Extract the complete listing and repeat it word for word.

* **Supplied records**
======
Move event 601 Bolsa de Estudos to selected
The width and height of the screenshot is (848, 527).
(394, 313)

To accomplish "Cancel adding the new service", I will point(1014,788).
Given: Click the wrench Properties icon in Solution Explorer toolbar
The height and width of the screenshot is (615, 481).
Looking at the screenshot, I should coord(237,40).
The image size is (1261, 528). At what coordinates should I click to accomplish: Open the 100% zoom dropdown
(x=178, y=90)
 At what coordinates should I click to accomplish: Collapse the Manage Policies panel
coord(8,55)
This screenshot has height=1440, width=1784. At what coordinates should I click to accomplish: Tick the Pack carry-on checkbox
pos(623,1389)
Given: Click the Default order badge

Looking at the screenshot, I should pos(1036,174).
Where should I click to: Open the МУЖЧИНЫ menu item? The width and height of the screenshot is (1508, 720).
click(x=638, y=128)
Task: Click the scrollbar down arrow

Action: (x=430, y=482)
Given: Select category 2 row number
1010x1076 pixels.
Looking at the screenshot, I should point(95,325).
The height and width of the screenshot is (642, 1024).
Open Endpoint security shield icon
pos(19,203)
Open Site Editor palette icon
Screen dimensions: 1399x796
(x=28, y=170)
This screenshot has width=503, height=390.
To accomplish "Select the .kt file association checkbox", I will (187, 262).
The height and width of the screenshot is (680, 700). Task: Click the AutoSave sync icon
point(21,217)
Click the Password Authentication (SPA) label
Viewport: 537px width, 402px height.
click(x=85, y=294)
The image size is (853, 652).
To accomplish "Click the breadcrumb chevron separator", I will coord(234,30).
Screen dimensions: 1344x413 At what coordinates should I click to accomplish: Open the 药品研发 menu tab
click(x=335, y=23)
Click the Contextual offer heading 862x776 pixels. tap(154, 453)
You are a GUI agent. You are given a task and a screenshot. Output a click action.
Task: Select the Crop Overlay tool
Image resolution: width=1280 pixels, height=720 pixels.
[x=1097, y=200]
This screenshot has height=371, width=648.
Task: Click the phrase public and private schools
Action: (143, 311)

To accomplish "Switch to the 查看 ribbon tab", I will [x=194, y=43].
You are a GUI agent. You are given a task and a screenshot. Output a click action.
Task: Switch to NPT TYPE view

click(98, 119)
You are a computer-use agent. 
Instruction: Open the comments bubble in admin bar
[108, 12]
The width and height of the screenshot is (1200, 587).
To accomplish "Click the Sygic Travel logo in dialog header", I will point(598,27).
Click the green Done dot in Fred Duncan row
======
* **Your response**
Move event 601 Bolsa de Estudos to selected
The width and height of the screenshot is (848, 527).
(394, 313)

To accomplish "Cancel adding the new service", I will point(1014,788).
Given: Click the wrench Properties icon in Solution Explorer toolbar
The height and width of the screenshot is (615, 481).
Looking at the screenshot, I should coord(237,40).
The image size is (1261, 528). At what coordinates should I click to accomplish: Open the 100% zoom dropdown
(x=178, y=90)
 At what coordinates should I click to accomplish: Collapse the Manage Policies panel
coord(8,55)
This screenshot has height=1440, width=1784. At what coordinates should I click to accomplish: Tick the Pack carry-on checkbox
pos(623,1389)
Given: Click the Default order badge

Looking at the screenshot, I should pos(1036,174).
Where should I click to: Open the МУЖЧИНЫ menu item? The width and height of the screenshot is (1508, 720).
click(x=638, y=128)
Task: Click the scrollbar down arrow

Action: (x=430, y=482)
Given: Select category 2 row number
1010x1076 pixels.
Looking at the screenshot, I should point(95,325).
The height and width of the screenshot is (642, 1024).
Open Endpoint security shield icon
pos(19,203)
Open Site Editor palette icon
Screen dimensions: 1399x796
(x=28, y=170)
This screenshot has width=503, height=390.
To accomplish "Select the .kt file association checkbox", I will (187, 262).
The height and width of the screenshot is (680, 700). Task: Click the AutoSave sync icon
point(21,217)
Click the Password Authentication (SPA) label
Viewport: 537px width, 402px height.
click(x=85, y=294)
The image size is (853, 652).
To accomplish "Click the breadcrumb chevron separator", I will coord(234,30).
Screen dimensions: 1344x413 At what coordinates should I click to accomplish: Open the 药品研发 menu tab
click(x=335, y=23)
Click the Contextual offer heading 862x776 pixels. tap(154, 453)
You are a GUI agent. You are given a task and a screenshot. Output a click action.
Task: Select the Crop Overlay tool
Image resolution: width=1280 pixels, height=720 pixels.
[x=1097, y=200]
This screenshot has height=371, width=648.
Task: Click the phrase public and private schools
Action: (143, 311)

To accomplish "Switch to the 查看 ribbon tab", I will [x=194, y=43].
You are a GUI agent. You are given a task and a screenshot. Output a click action.
Task: Switch to NPT TYPE view

click(98, 119)
You are a computer-use agent. 
Instruction: Open the comments bubble in admin bar
[108, 12]
The width and height of the screenshot is (1200, 587).
To accomplish "Click the Sygic Travel logo in dialog header", I will point(598,27).
Click the green Done dot in Fred Duncan row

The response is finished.